→ **Stored data entries**
______
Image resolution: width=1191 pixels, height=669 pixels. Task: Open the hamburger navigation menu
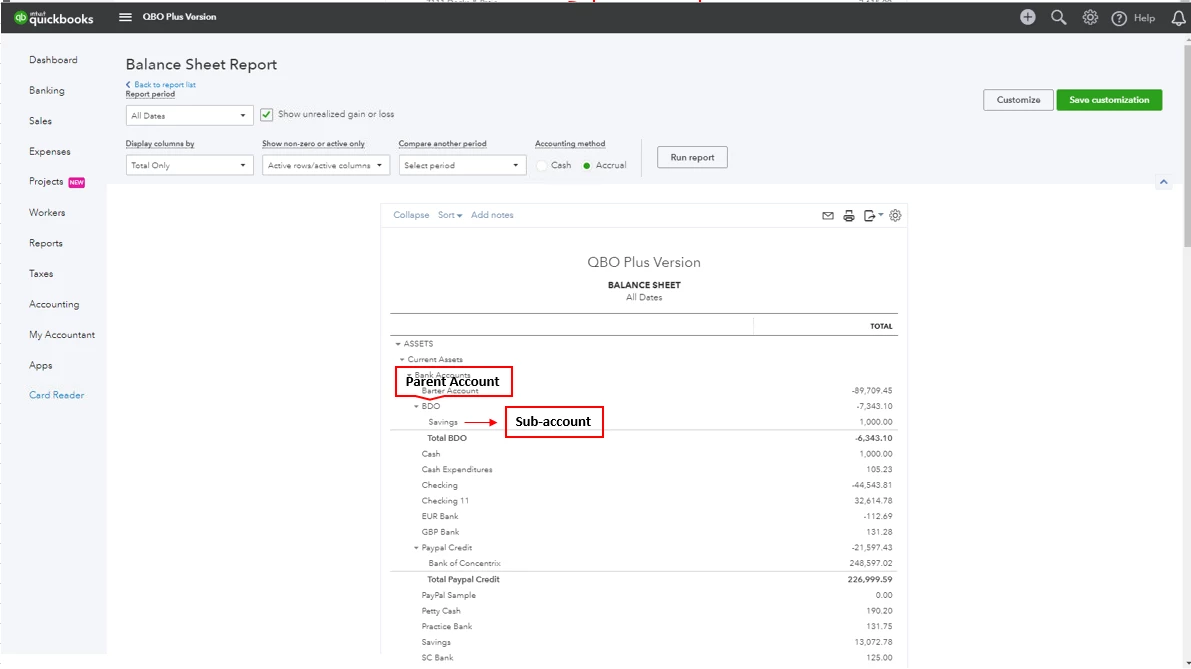125,17
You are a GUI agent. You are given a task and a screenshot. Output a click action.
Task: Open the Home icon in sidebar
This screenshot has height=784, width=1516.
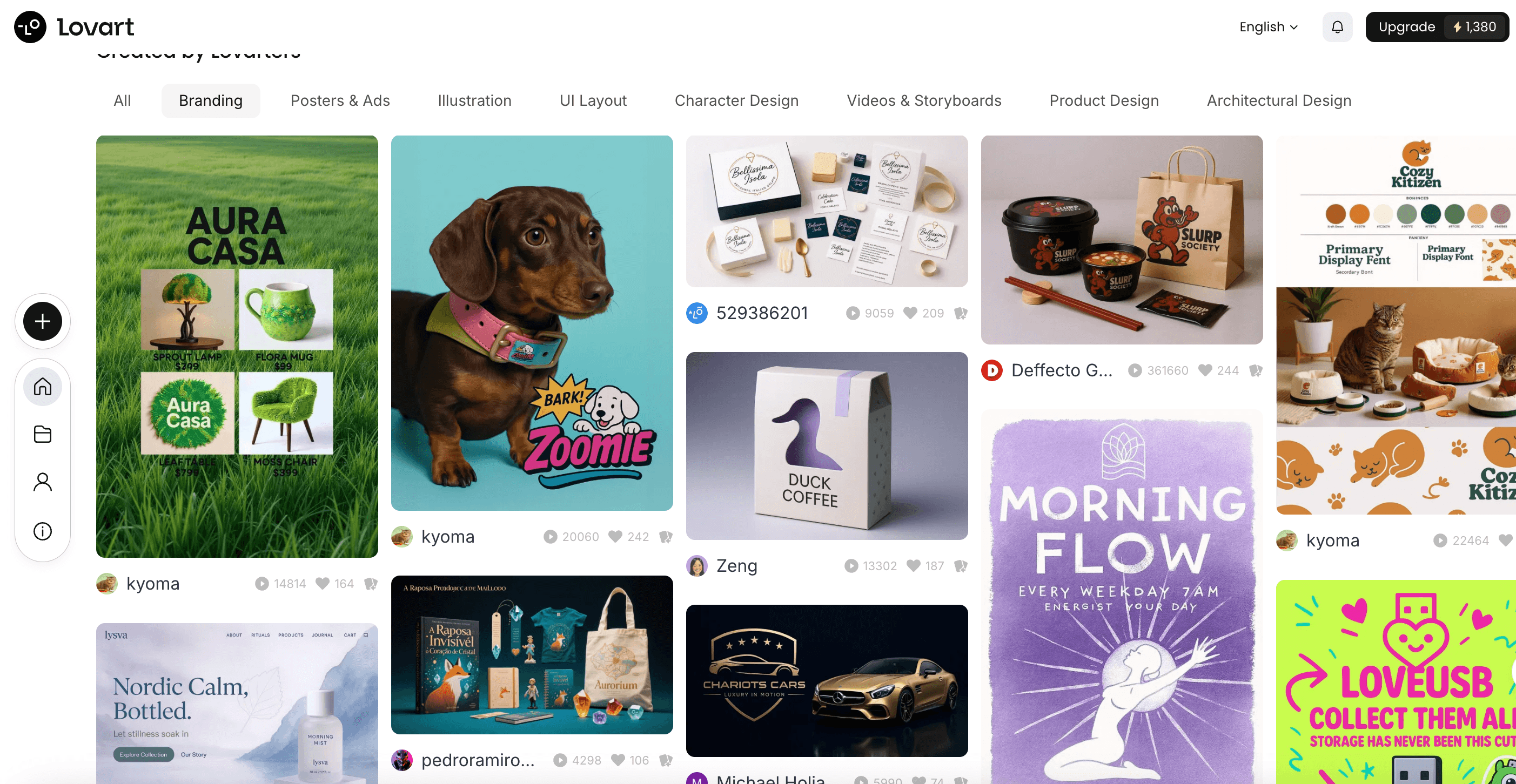tap(42, 387)
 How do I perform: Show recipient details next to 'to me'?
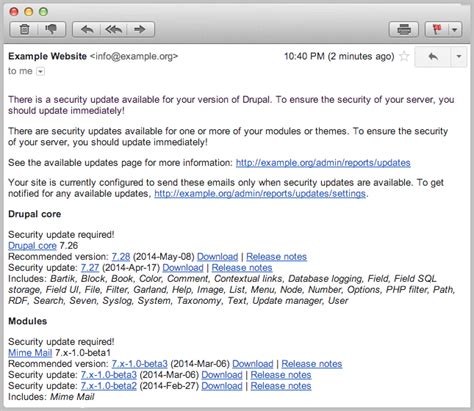point(40,71)
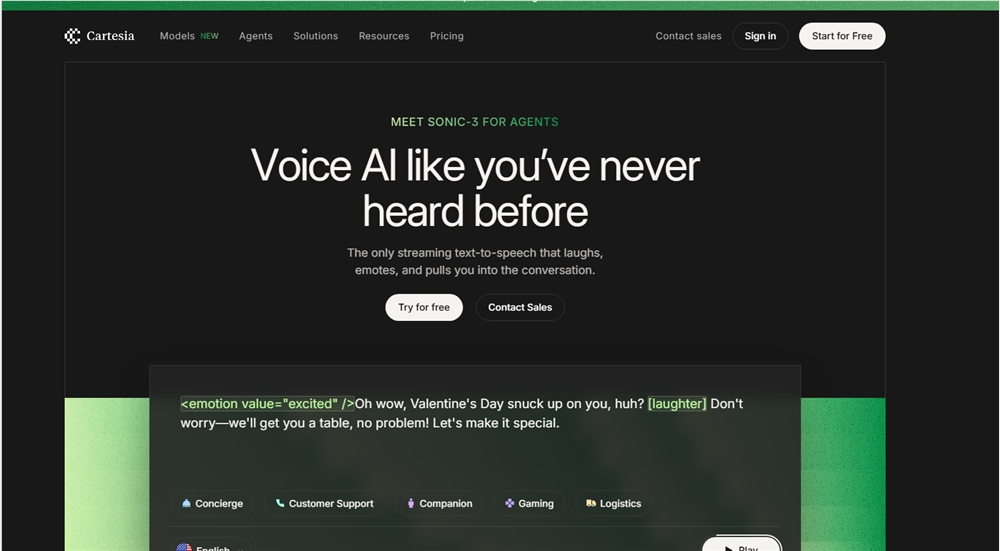The image size is (1000, 551).
Task: Click the Try for free button
Action: (x=424, y=307)
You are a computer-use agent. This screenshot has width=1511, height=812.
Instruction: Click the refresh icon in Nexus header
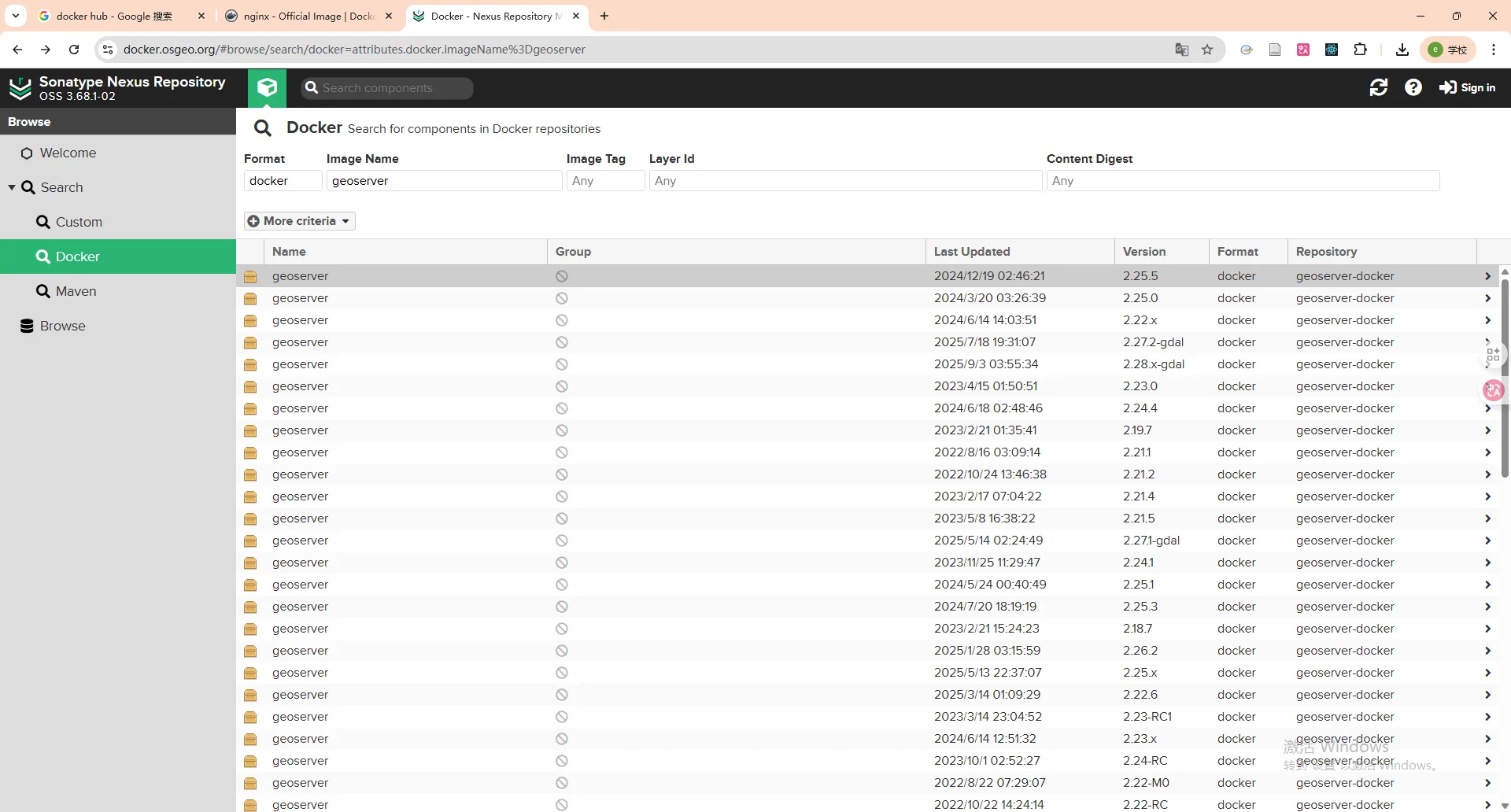1378,87
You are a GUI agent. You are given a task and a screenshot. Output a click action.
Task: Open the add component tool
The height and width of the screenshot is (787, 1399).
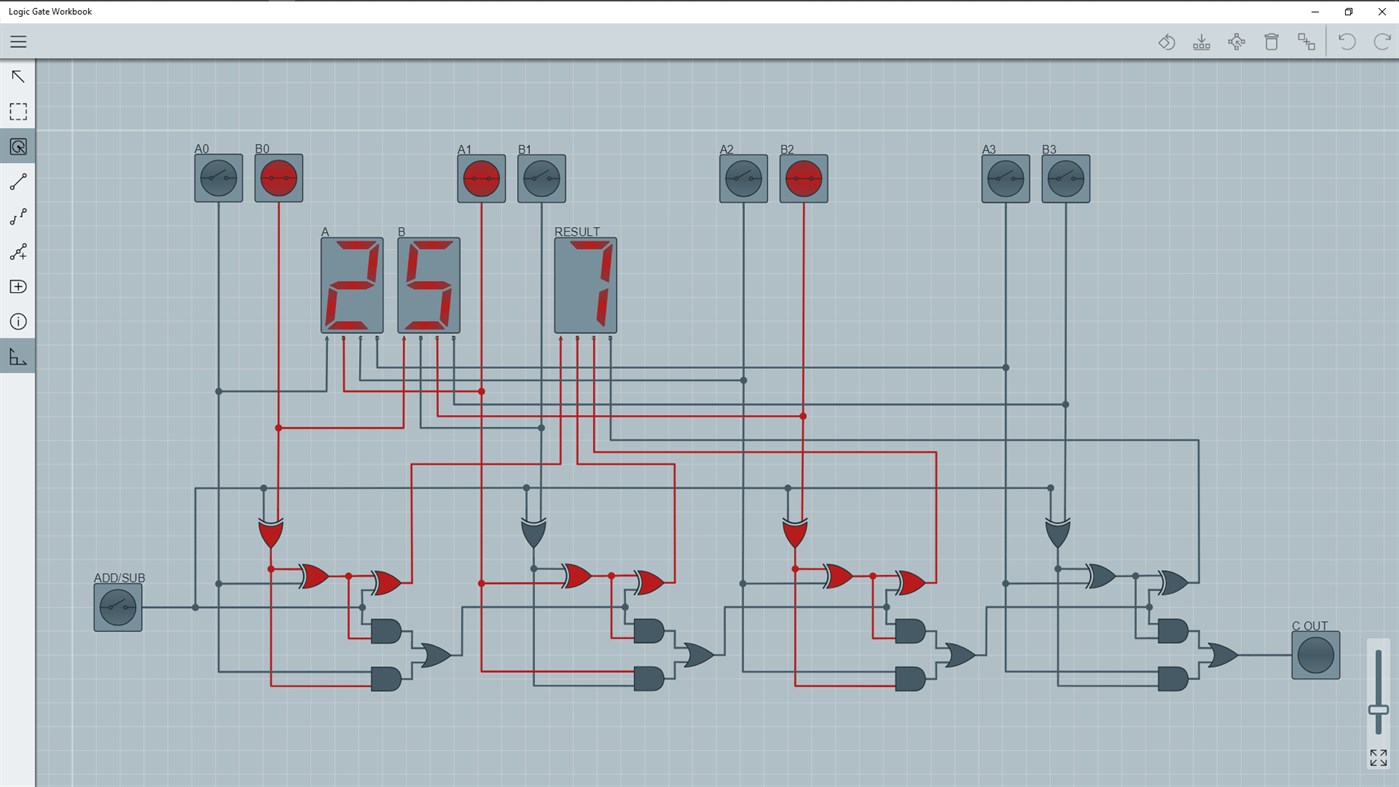(x=18, y=286)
______
→ **Exercise instructions**
A word-for-word copy of all the data, without pictures, is the expected output.

→ **Result of this exercise**
Image resolution: width=1191 pixels, height=669 pixels. Task: Open the hamburger navigation menu
125,17
You are a GUI agent. You are given a task and a screenshot. Output a click action.
Task: Open the Home icon in sidebar
This screenshot has height=784, width=1516.
tap(42, 387)
 How do I perform: Show recipient details next to 'to me'?
point(40,71)
The image size is (1000, 551).
Task: Click the Try for free button
Action: (x=424, y=307)
You are a computer-use agent. This screenshot has width=1511, height=812.
Instruction: Click the refresh icon in Nexus header
1378,87
You are a GUI agent. You are given a task and a screenshot. Output a click action.
Task: Open the add component tool
The height and width of the screenshot is (787, 1399).
(x=18, y=286)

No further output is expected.